The task:
The answer is to be an exact copy of the lines below running from the line with "The width and height of the screenshot is (868, 504)." down to the line with "The height and width of the screenshot is (392, 540).", both ends included, and nothing more.

Supplied information:
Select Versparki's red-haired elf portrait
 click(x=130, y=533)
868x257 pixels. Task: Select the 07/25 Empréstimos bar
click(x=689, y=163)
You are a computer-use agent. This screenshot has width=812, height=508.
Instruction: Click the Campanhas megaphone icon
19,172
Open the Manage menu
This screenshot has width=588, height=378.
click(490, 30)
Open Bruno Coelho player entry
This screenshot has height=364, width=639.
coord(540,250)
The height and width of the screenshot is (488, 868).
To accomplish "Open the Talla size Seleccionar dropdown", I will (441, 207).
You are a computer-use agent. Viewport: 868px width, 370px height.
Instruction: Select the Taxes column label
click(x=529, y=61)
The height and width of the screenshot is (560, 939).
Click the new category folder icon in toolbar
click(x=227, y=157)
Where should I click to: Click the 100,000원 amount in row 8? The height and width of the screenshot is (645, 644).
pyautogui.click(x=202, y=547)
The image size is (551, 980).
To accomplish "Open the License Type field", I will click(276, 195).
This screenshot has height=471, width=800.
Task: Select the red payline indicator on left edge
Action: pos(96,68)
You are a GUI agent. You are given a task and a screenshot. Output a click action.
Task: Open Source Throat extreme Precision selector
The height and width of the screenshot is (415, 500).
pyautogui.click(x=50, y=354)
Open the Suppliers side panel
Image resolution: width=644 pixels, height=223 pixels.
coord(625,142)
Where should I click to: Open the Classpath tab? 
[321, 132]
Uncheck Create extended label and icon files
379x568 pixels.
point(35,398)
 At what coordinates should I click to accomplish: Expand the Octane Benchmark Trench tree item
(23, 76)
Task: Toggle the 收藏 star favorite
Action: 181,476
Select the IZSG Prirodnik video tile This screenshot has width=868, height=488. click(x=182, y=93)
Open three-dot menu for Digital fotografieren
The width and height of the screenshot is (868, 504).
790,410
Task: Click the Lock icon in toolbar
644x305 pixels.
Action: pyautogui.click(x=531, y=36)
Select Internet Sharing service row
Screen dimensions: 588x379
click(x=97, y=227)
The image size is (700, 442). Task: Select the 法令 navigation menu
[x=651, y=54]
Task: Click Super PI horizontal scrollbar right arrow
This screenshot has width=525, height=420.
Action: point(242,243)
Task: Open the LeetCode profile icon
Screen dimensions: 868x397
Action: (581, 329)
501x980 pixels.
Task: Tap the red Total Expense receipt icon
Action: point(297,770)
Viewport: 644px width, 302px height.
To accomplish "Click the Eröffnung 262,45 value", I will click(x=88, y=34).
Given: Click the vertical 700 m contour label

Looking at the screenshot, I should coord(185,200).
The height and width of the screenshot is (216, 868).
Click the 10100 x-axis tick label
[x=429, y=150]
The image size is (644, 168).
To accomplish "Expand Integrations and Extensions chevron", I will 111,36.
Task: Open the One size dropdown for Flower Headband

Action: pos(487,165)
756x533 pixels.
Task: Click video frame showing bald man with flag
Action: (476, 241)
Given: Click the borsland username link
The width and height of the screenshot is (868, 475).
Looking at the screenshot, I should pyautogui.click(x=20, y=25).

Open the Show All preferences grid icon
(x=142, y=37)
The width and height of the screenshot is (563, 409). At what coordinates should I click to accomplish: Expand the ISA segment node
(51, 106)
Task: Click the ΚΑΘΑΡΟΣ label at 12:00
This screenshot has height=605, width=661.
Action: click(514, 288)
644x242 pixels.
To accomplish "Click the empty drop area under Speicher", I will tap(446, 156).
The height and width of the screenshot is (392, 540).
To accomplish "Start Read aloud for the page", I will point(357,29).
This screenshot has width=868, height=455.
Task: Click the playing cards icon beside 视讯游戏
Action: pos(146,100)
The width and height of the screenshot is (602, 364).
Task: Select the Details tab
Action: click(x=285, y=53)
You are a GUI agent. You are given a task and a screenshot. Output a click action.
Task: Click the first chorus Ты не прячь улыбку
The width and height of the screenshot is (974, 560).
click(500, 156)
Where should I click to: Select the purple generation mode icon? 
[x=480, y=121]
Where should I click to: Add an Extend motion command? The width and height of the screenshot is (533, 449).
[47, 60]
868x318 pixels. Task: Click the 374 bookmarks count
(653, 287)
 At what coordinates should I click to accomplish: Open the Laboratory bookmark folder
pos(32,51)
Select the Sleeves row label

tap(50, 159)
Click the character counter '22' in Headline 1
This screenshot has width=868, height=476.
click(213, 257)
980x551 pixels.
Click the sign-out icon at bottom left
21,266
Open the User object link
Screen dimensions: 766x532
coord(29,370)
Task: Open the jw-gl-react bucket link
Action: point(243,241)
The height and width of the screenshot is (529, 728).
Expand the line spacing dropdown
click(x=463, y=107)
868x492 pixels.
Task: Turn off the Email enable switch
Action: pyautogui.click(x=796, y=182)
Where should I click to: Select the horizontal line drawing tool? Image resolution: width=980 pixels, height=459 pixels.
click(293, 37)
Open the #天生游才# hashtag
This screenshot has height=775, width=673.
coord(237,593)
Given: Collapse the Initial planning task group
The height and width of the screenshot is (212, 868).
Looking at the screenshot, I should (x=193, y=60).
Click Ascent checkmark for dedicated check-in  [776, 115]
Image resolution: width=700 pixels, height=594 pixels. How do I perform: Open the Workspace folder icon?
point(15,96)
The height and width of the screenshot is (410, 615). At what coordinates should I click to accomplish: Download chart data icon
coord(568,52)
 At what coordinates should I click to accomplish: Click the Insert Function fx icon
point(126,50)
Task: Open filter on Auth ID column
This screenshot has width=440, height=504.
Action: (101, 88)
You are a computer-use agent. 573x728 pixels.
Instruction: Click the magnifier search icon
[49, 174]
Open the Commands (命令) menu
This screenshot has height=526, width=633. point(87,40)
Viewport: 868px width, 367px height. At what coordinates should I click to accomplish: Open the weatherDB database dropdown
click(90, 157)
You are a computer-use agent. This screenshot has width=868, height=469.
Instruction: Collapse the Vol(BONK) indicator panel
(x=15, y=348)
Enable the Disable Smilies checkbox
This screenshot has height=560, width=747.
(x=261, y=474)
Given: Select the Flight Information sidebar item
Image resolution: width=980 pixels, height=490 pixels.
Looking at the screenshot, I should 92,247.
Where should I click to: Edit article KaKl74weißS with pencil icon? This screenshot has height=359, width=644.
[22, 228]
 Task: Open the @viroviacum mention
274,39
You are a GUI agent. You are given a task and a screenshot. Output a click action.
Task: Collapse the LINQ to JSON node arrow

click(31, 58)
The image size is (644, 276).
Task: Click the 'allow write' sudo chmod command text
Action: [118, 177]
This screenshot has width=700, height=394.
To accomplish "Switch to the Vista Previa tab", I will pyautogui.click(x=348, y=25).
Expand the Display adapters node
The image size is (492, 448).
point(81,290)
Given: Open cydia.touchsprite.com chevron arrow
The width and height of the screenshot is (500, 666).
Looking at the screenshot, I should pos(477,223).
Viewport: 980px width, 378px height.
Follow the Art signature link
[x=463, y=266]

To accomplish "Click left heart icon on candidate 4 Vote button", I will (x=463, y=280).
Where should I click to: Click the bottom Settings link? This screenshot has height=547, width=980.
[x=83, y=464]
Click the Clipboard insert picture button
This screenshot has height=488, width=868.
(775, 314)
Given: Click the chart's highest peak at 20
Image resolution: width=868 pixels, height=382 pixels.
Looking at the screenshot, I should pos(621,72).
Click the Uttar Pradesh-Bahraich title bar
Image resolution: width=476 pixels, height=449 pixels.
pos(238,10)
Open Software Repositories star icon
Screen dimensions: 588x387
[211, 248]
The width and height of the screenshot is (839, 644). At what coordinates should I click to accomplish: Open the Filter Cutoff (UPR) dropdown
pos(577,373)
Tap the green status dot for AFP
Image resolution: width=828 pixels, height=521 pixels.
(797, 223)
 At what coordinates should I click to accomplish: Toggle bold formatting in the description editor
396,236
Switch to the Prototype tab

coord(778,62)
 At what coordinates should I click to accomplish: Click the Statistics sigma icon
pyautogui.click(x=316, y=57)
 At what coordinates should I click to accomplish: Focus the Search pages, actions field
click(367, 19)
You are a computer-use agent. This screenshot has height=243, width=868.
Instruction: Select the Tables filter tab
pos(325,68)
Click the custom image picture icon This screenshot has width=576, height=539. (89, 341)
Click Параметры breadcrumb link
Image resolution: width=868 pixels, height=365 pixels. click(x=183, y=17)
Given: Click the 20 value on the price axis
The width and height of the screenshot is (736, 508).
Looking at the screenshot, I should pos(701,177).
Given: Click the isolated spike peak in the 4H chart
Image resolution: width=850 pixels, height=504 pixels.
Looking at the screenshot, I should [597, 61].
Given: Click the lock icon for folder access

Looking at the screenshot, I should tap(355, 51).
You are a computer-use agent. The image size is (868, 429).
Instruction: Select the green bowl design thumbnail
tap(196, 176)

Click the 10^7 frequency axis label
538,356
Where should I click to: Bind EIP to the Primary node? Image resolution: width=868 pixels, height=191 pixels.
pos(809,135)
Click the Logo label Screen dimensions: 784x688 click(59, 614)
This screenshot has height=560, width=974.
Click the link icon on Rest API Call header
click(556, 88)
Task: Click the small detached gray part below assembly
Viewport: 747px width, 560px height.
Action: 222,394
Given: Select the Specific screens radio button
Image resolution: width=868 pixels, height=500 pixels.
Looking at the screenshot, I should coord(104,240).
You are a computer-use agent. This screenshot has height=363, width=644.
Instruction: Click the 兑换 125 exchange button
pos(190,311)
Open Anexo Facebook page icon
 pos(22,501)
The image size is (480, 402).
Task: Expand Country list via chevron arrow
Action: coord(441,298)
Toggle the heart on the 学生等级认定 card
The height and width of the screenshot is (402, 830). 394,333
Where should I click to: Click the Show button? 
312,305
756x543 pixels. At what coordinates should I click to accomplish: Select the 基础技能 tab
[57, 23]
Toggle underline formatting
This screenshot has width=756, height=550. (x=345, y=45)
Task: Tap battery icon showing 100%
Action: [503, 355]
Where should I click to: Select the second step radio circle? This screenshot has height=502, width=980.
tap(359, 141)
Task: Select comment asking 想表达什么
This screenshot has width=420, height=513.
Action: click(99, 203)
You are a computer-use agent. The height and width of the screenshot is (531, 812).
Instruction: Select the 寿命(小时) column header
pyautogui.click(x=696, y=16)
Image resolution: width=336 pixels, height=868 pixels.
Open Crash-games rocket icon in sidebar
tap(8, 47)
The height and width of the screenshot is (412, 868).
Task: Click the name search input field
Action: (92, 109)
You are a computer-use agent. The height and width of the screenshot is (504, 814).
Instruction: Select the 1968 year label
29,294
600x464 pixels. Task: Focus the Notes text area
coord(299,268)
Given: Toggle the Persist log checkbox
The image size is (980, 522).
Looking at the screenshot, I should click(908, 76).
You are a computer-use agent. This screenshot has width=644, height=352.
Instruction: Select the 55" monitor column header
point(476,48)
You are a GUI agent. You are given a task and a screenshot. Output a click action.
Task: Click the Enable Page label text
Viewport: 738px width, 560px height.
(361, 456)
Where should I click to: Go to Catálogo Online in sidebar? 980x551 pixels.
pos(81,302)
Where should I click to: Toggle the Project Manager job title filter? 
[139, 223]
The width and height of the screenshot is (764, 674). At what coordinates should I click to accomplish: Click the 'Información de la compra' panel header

The completed task:
The width and height of the screenshot is (868, 504).
790,410
Task: Click the Lock icon in toolbar
644x305 pixels.
Action: pyautogui.click(x=531, y=36)
Select Internet Sharing service row
Screen dimensions: 588x379
click(x=97, y=227)
The image size is (700, 442). Task: Select the 法令 navigation menu
[x=651, y=54]
Task: Click Super PI horizontal scrollbar right arrow
This screenshot has width=525, height=420.
Action: point(242,243)
Task: Open the LeetCode profile icon
Screen dimensions: 868x397
Action: (581, 329)
501x980 pixels.
Task: Tap the red Total Expense receipt icon
Action: point(297,770)
Viewport: 644px width, 302px height.
To accomplish "Click the Eröffnung 262,45 value", I will click(x=88, y=34).
Given: Click the vertical 700 m contour label

Looking at the screenshot, I should coord(185,200).
The height and width of the screenshot is (216, 868).
Click the 10100 x-axis tick label
[x=429, y=150]
The image size is (644, 168).
To accomplish "Expand Integrations and Extensions chevron", I will 111,36.
Task: Open the One size dropdown for Flower Headband

Action: pos(487,165)
756x533 pixels.
Task: Click video frame showing bald man with flag
Action: (476, 241)
Given: Click the borsland username link
The width and height of the screenshot is (868, 475).
Looking at the screenshot, I should pyautogui.click(x=20, y=25).

Open the Show All preferences grid icon
(x=142, y=37)
The width and height of the screenshot is (563, 409). At what coordinates should I click to accomplish: Expand the ISA segment node
(51, 106)
Task: Click the ΚΑΘΑΡΟΣ label at 12:00
This screenshot has height=605, width=661.
Action: click(514, 288)
644x242 pixels.
To accomplish "Click the empty drop area under Speicher", I will tap(446, 156).
The height and width of the screenshot is (392, 540).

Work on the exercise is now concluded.